Lo último que hizo fue usar su teléfono móvil para hacerle una fotografía. Era macabro, pero necesario.

Llevándose el ordenador portátil, volvió a subir a la carretera. No habían pasado más de cinco minutos desde el accidente, como mucho. No había pasado ningún otro vehículo, pero ésta no era exactamente una autovía interestatal. Abrió la puerta de la furgoneta, todavía en marcha, puso el ordenador portátil sobre el asiento del copiloto y sacó el teléfono móvil de Drea de su bolsillo para comprobar si había cobertura. Había, pero no demasiada; tal vez podría hacerse entender. Marcó el 911 y cuando la operadora respondió dijo:

– Quiero informar de un accidente de coche con una víctima mortal en la autovía…
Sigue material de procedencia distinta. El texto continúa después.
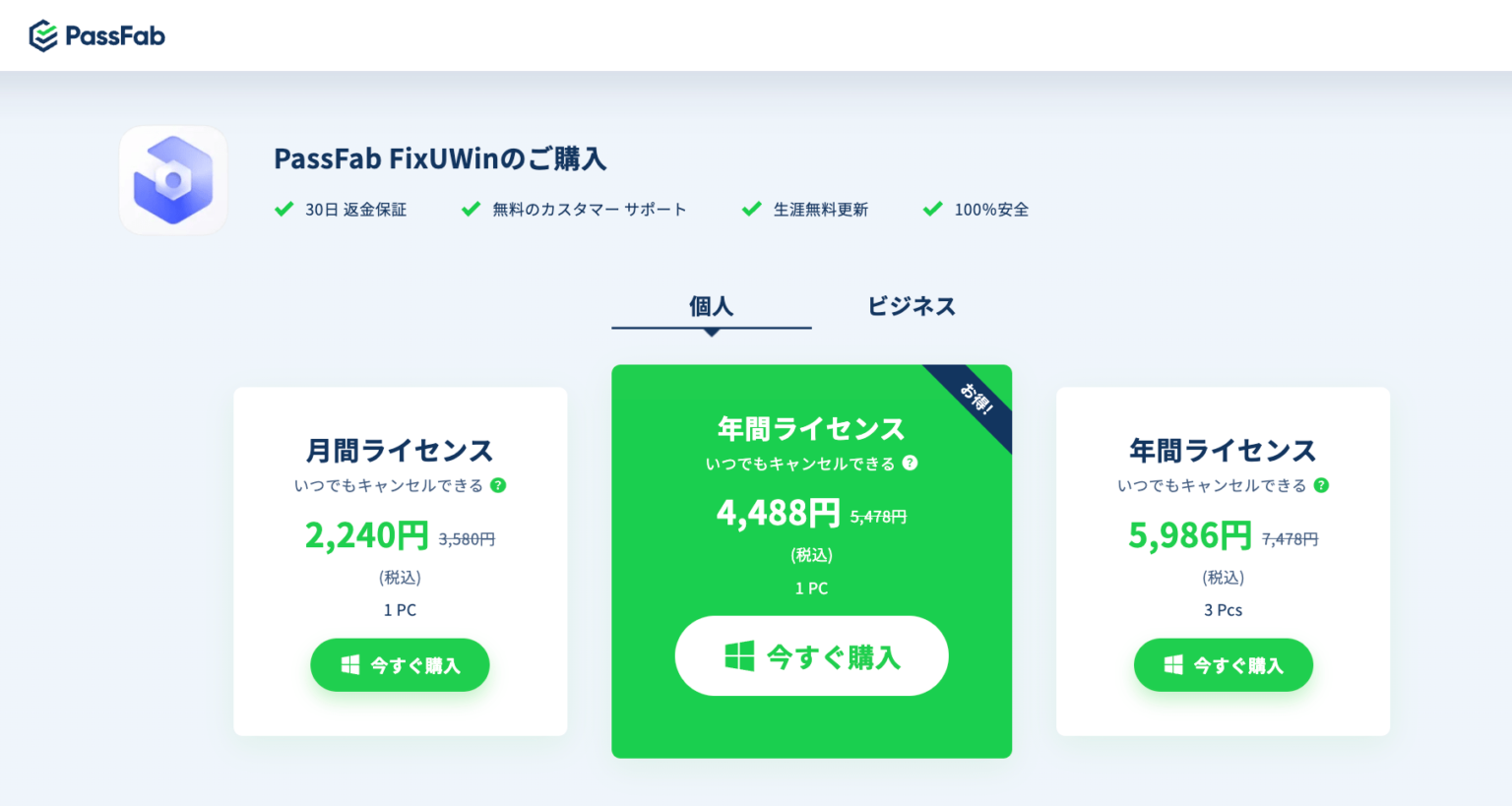Switch to the ビジネス tab
This screenshot has width=1512, height=806.
(911, 306)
Les dio la información pertinente y, cuando la operadora empezó a hacerle preguntas, cerró el teléfono y cortó la llamada.

Esperaría hasta que oyera las sirenas. Se quedaría vigilando su cuerpo, protegiéndola y haciéndole compañía hasta que supiera que alguien venía para encargarse de ella.

De pie con una bota sobre el estribo lateral y un brazo sobre el techo de la furgoneta, vio ponerse el sol tras las lejanas montañas, vio el crepúsculo color púrpura comenzar su rápida progresión. Finalmente, un débil lamento llegó hasta él, transportado por el claro y seco aire, y a varios kilómetros pudo ver el parpadeo de las luces rojas.

Se metió en la furgoneta y permaneció un momento sentado, con los brazos cruzados sobre el volante, recordando la manera en que ella lo había mirado y la forma en que su expresión se había suavizado, entonces había pronunciado una palabra: «Ángel…».

Y se murió.

Maldijo y golpeó una vez el volante con el puño. A continuación, puso en marcha la furgoneta y se fue.